**Activity:** Within the records below is a range that opens at the line with "For every named" and closes at the line with "قرص یونی زینک (151, 1250)". Return that range word for word, both ends included, and only that range.

Collected data entries:
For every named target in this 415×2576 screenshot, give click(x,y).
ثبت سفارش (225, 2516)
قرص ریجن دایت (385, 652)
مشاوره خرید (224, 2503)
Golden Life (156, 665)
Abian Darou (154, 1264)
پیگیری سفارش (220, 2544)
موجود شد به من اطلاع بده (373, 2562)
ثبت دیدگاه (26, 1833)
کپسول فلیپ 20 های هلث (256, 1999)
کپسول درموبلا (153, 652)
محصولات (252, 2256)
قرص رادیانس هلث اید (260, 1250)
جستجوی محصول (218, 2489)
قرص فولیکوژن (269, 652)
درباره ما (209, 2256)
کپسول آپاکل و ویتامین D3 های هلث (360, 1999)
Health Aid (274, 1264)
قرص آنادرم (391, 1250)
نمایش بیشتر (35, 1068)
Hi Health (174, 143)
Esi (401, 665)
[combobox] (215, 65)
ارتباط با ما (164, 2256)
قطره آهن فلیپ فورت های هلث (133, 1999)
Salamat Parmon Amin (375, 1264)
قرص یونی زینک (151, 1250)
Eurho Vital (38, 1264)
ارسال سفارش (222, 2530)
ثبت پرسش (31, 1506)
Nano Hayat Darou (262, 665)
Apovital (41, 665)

==

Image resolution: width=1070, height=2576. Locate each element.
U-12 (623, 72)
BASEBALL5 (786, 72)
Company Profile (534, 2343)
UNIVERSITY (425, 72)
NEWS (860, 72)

**Worked solution:**
For every named target in this 415×2576 screenshot, give click(x,y).
ثبت سفارش (225, 2516)
قرص ریجن دایت (385, 652)
مشاوره خرید (224, 2503)
Golden Life (156, 665)
Abian Darou (154, 1264)
پیگیری سفارش (220, 2544)
موجود شد به من اطلاع بده (373, 2562)
ثبت دیدگاه (26, 1833)
کپسول فلیپ 20 های هلث (256, 1999)
کپسول درموبلا (153, 652)
محصولات (252, 2256)
قرص رادیانس هلث اید (260, 1250)
جستجوی محصول (218, 2489)
قرص فولیکوژن (269, 652)
درباره ما (209, 2256)
کپسول آپاکل و ویتامین D3 های هلث (360, 1999)
Health Aid (274, 1264)
قرص آنادرم (391, 1250)
نمایش بیشتر (35, 1068)
Hi Health (174, 143)
Esi (401, 665)
[combobox] (215, 65)
ارتباط با ما (164, 2256)
قطره آهن فلیپ فورت های هلث (133, 1999)
Salamat Parmon Amin (375, 1264)
قرص یونی زینک (151, 1250)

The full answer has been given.